Knight chama a nossa consciência a “Mente A”, que não passa de um filtro de acesso à “Mente B” (o inconsciente). A Mente A esquece 90% do que processa; a Mente B não esquece coisa alguma. Diz ele: 

“A Mente A normalmente não percebe a Mente B; a Mente B monitora a Mente A o tempo todo. A Mente A maneja os raciocínios lineares do tipo ‘se X, então Y; se Y, então Z’. Já a Mente B funciona através de redes de associações simultâneas. A Mente B determina o que você faz; a Mente A produz as explicações”.

Pode ser uma descrição simplista, mas serve como uma primeira abordagem. A linguagem jornalística, que busca sempre a concisão, as definições curtas e imediatas, tende a empobrecer os fenômenos. Já vi estudantes jovens perguntando: “Mas em que parte do cérebro fica o Inconsciente?” 

Tendemos a espacializar as coisas, quando na verdade não estamos nos referindo a regiões do cérebro, mas a hierarquias de processos. Essa hierarquia significa que alguns processos mentais ficam se checando uns aos outros o tempo inteiro, ficam se verificando, trocando informações, e isto se dá (penso eu) em torno das nossas sensações corporais imediatas, das nossas pecepções áudio-visuais (o que estamos vendo e ouvindo aqui-e-agora). 

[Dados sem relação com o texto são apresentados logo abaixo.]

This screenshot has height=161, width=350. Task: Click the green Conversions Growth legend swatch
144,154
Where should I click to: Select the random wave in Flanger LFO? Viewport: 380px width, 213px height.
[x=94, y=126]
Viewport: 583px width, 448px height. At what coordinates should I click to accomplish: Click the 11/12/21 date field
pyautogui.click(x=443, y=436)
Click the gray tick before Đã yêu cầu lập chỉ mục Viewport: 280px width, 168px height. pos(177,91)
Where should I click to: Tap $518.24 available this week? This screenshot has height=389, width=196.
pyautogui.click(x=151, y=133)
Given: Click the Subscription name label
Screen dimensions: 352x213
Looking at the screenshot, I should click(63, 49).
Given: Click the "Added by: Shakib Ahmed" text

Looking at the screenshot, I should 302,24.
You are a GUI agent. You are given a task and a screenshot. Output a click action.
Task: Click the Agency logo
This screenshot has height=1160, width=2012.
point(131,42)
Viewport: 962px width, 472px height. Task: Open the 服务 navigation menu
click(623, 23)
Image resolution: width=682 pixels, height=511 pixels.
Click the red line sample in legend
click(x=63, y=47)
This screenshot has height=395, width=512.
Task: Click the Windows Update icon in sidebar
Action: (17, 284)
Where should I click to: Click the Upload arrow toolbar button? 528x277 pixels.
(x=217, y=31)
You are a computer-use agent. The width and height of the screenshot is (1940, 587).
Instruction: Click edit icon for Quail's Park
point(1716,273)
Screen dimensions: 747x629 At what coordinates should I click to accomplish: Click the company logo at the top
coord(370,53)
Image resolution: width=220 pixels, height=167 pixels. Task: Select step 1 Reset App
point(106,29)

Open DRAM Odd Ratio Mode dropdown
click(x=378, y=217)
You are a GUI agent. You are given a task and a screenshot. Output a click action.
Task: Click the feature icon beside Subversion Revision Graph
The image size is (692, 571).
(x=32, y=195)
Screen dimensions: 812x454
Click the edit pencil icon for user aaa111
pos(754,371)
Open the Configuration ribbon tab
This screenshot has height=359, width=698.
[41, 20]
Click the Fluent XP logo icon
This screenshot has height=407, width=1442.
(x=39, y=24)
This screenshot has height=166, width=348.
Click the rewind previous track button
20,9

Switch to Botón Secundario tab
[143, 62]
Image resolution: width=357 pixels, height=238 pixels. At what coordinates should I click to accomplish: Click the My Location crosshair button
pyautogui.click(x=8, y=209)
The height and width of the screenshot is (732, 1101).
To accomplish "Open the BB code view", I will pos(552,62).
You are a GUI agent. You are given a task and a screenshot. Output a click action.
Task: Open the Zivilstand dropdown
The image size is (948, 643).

Tudo isto é monitorado por um conjunto de imagens superpostas (ou conceitos mentais formados por memórias entrelaçadas) que me informam quem sou, o que faço,onde estou, que dia é hoje. Aquelas perguntas que a gente se faz todos os dias antes de abrir os olhos, para checar se está tudo bem.

Por baixo disto tudo, há um nível hierárquico distanciado onde se trabalha a todo vapor, mas sem acesso a esta zona de controle recíproco. O Inconsciente se parece aos milhares de operários numa fábrica, que não participam das decisões do dia a dia, mas param a fábrica no instante em que quiserem. Os processos conscientes tocam o barco. O inconsciente se manifesta quando o barco mergulha numa tempestade, ou percebe um iceberg ali na frente.